[Dataset rows]
________

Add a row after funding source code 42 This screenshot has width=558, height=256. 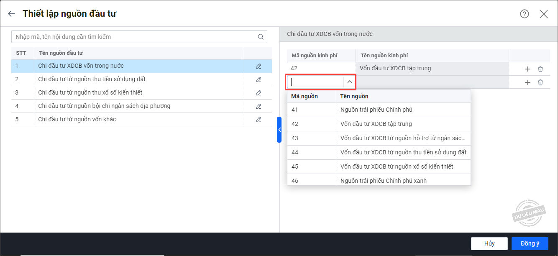coord(527,69)
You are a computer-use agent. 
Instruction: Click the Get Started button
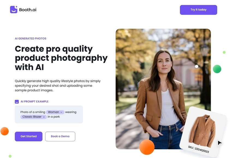pos(29,136)
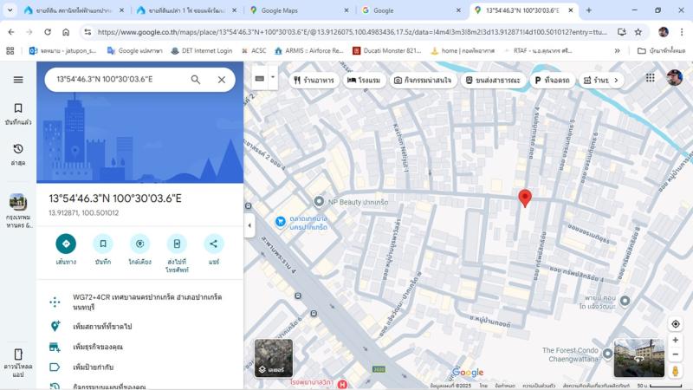Show more category chips with chevron
Screen dimensions: 693x390
[x=617, y=80]
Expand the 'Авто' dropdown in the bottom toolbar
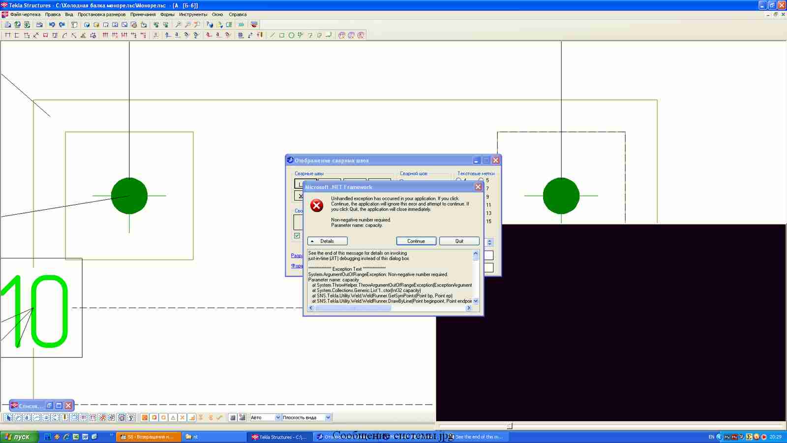Viewport: 787px width, 443px height. click(278, 417)
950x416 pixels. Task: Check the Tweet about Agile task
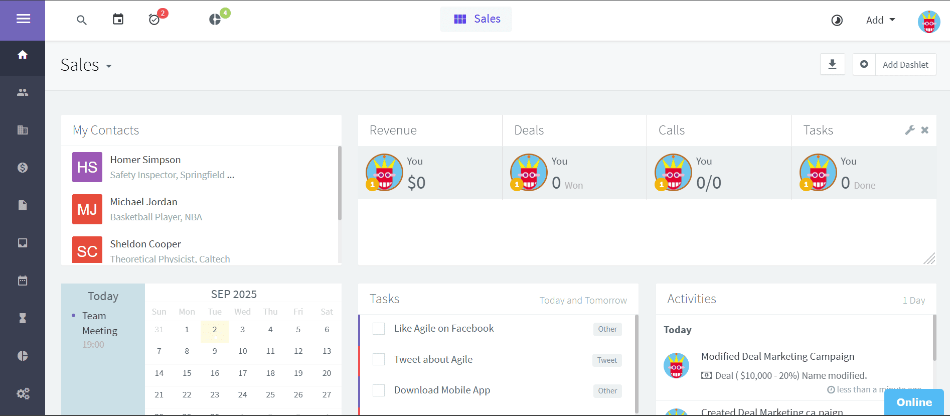point(379,360)
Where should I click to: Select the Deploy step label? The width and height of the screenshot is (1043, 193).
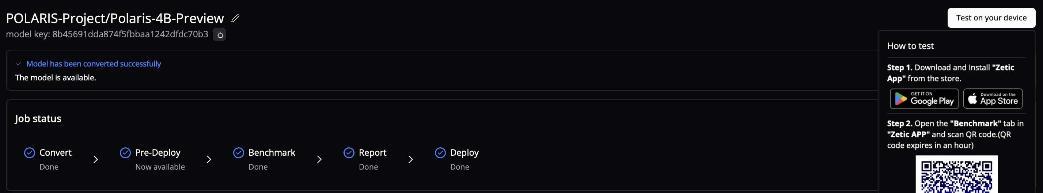point(464,153)
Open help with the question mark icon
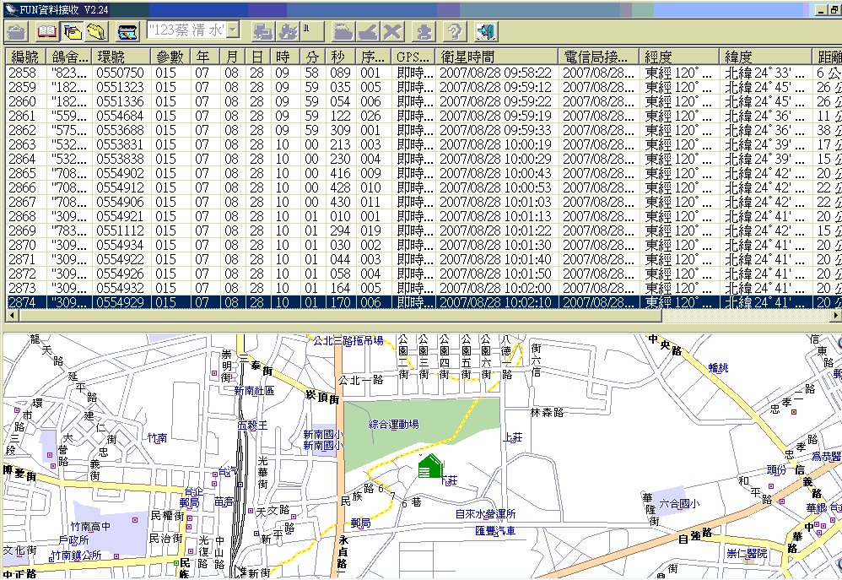Screen dimensions: 842x580 pyautogui.click(x=455, y=32)
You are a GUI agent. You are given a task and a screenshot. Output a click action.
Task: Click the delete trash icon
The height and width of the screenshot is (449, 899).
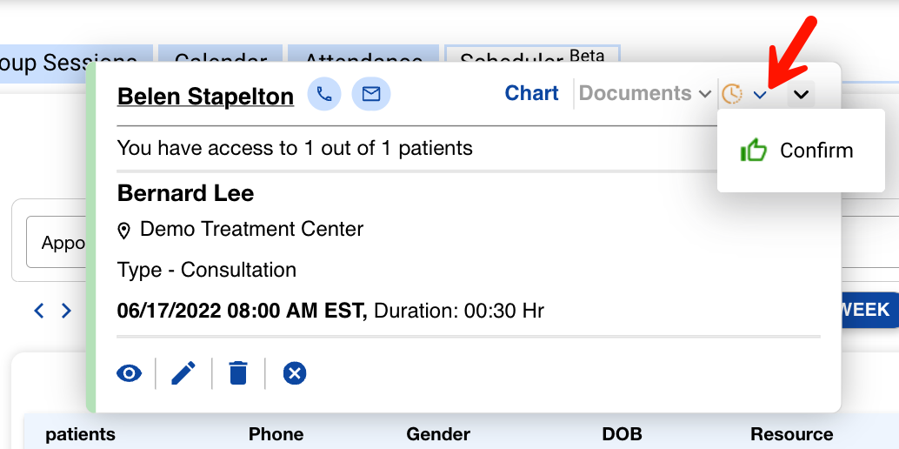tap(238, 373)
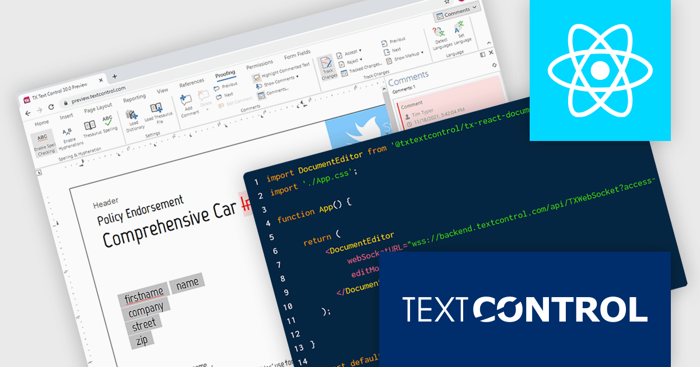Open the Set Language tool
Viewport: 700px width, 367px height.
tap(461, 34)
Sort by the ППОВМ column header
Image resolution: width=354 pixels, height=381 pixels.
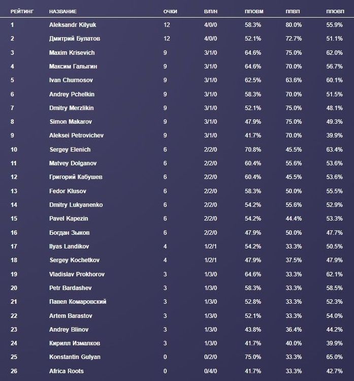point(252,11)
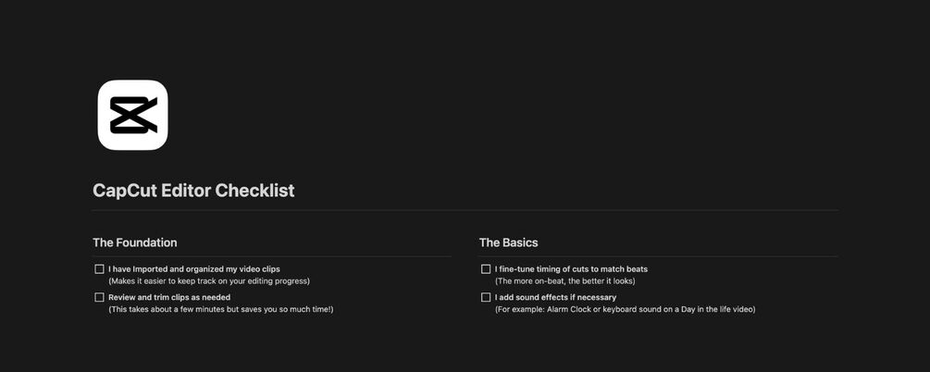Click the 'CapCut Editor Checklist' page title

point(193,191)
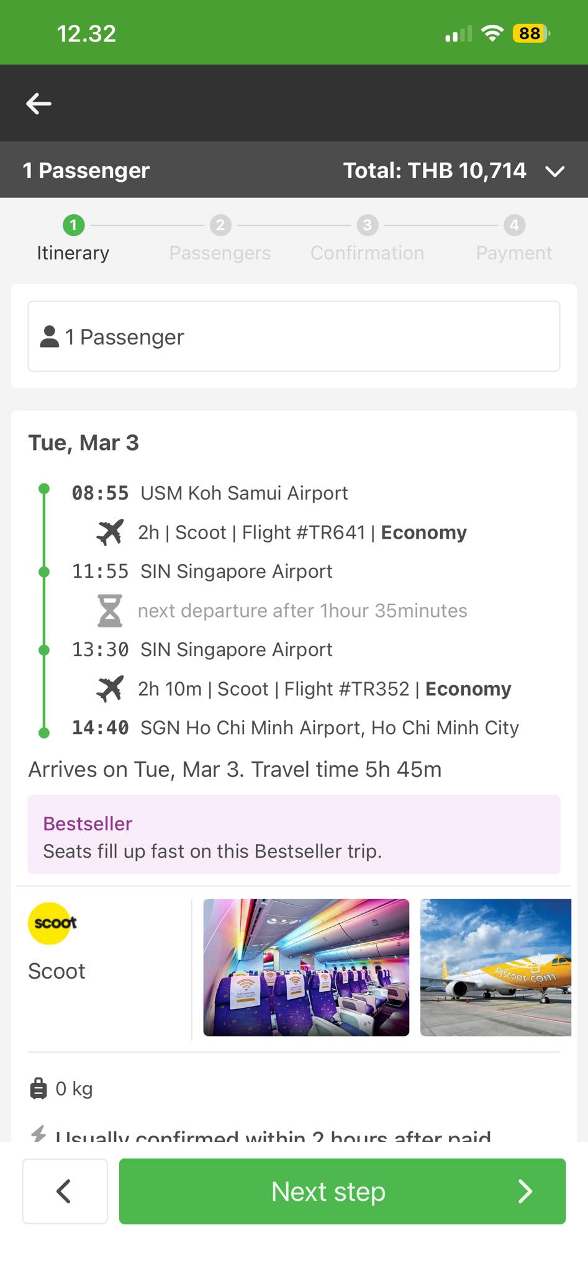This screenshot has height=1271, width=588.
Task: Click the Next step button
Action: [342, 1191]
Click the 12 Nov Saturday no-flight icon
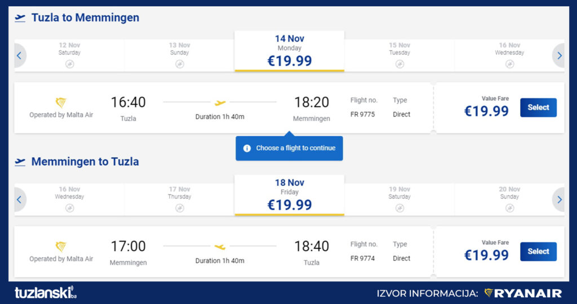The width and height of the screenshot is (577, 304). pos(69,64)
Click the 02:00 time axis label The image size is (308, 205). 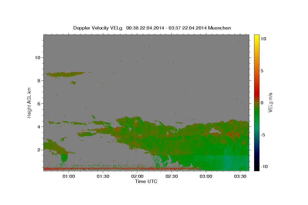pos(137,176)
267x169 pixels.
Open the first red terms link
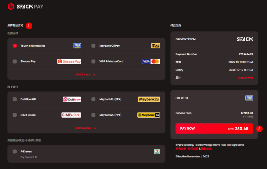181,149
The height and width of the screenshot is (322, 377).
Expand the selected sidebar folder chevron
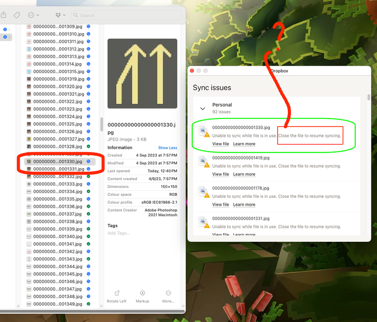pyautogui.click(x=9, y=37)
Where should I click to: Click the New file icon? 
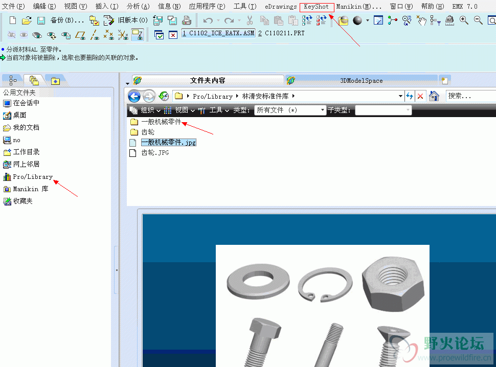[13, 20]
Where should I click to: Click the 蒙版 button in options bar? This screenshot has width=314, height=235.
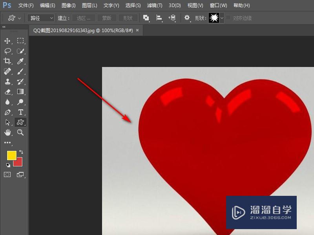(x=107, y=18)
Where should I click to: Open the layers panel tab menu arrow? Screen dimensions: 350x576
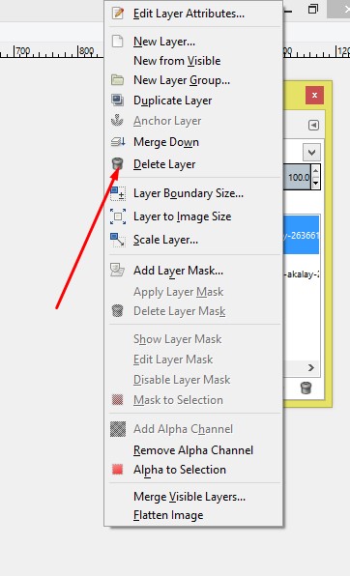tap(313, 126)
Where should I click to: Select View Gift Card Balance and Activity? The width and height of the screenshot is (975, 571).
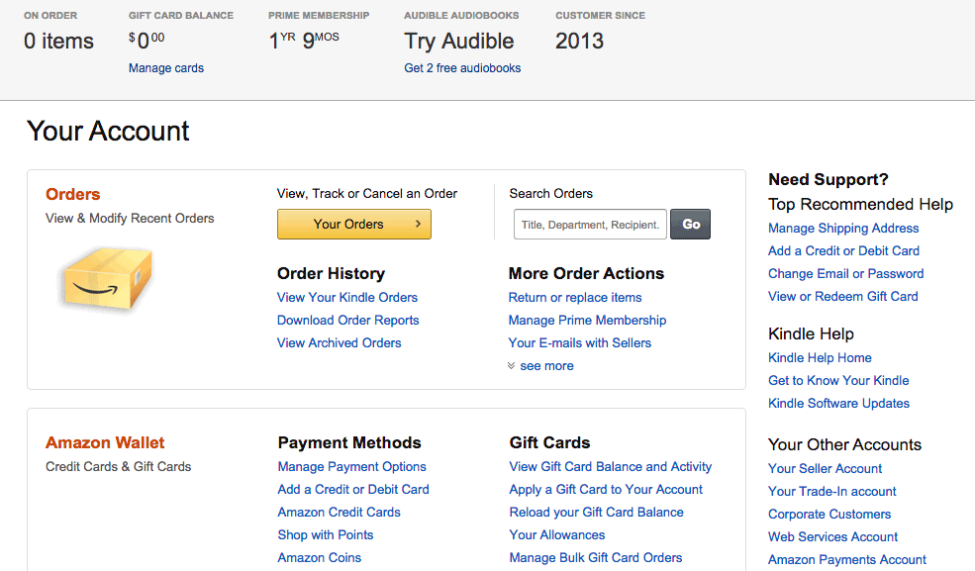click(611, 467)
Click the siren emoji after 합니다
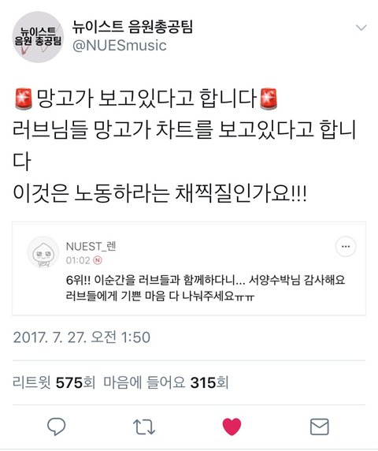This screenshot has height=451, width=378. 269,99
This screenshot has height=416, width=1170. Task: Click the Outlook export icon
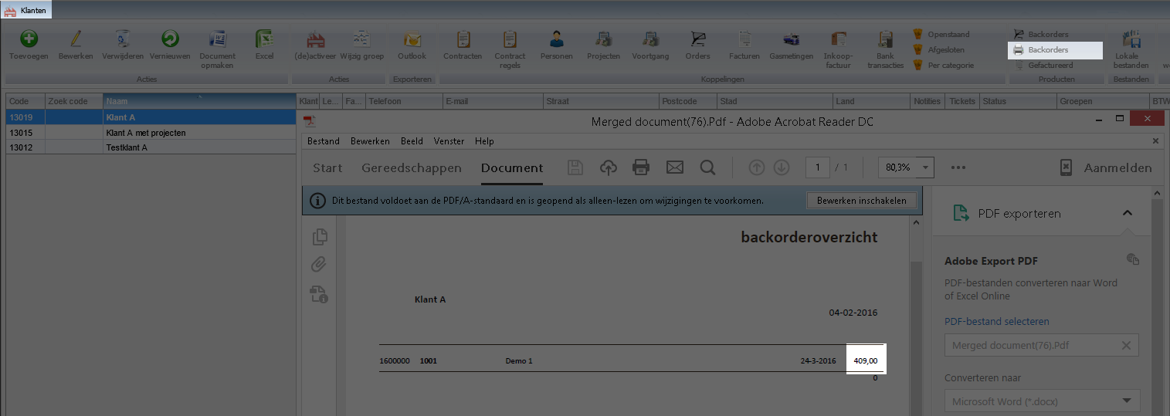[412, 40]
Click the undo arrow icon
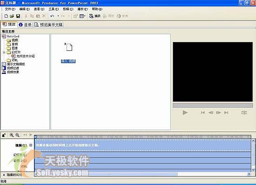Screen dimensions: 256x185 (x=52, y=16)
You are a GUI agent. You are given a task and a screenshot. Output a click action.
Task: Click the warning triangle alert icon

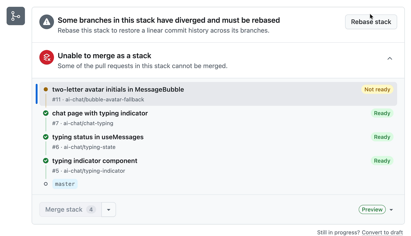[47, 22]
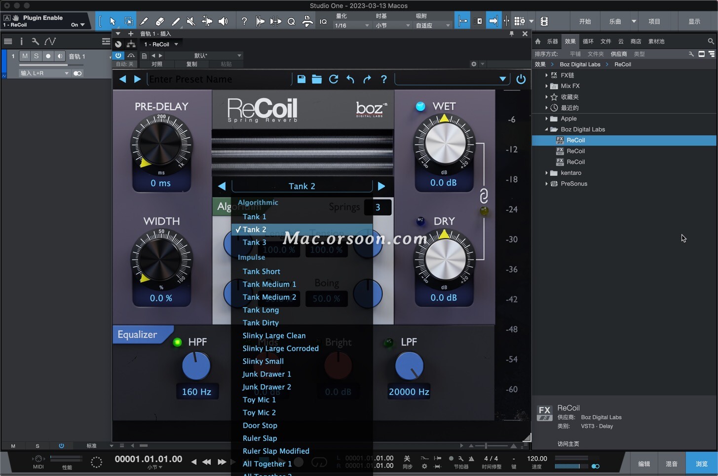Select the Eraser tool

click(160, 21)
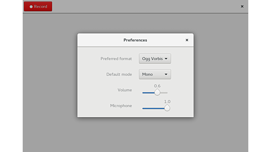This screenshot has height=152, width=271.
Task: Click the filled blue Microphone slider track
Action: [x=153, y=108]
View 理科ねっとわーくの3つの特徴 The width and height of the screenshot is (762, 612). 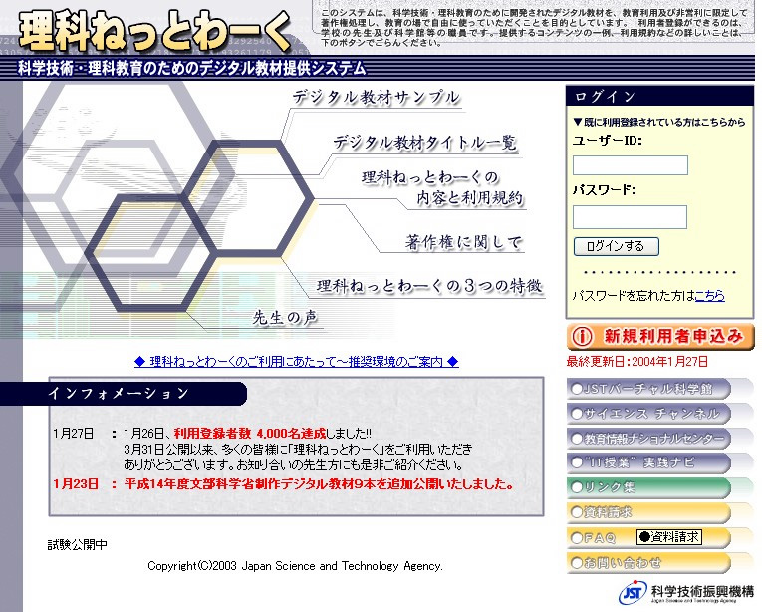click(x=429, y=286)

________

● **SET EXERCISE**: Take the part that opens with the line containing "Where should I click to: Open" and closes with the line containing "Action: [x=153, y=108]", and rewrite those lines with "icon" changed to "button" and everything else kept the same. Return only those lines, without the pictures.

● **THE RESPONSE**:
Where should I click to: Open the layers panel tab menu arrow? Screen dimensions: 350x576
tap(313, 126)
Where should I click to: Select View Gift Card Balance and Activity? The width and height of the screenshot is (975, 571).
click(611, 467)
Click the siren emoji after 합니다
This screenshot has height=451, width=378. 269,99
This screenshot has height=416, width=1170. Task: Click the Outlook export button
[412, 40]
Click the undo arrow button
Screen dimensions: 256x185 (x=52, y=16)
You are a GUI agent. You are given a task and a screenshot. Output a click action.
Task: Click the warning triangle alert button

[47, 22]
Select the Eraser tool

click(160, 21)
This screenshot has height=152, width=271.
Task: Click the filled blue Microphone slider track
Action: [x=153, y=108]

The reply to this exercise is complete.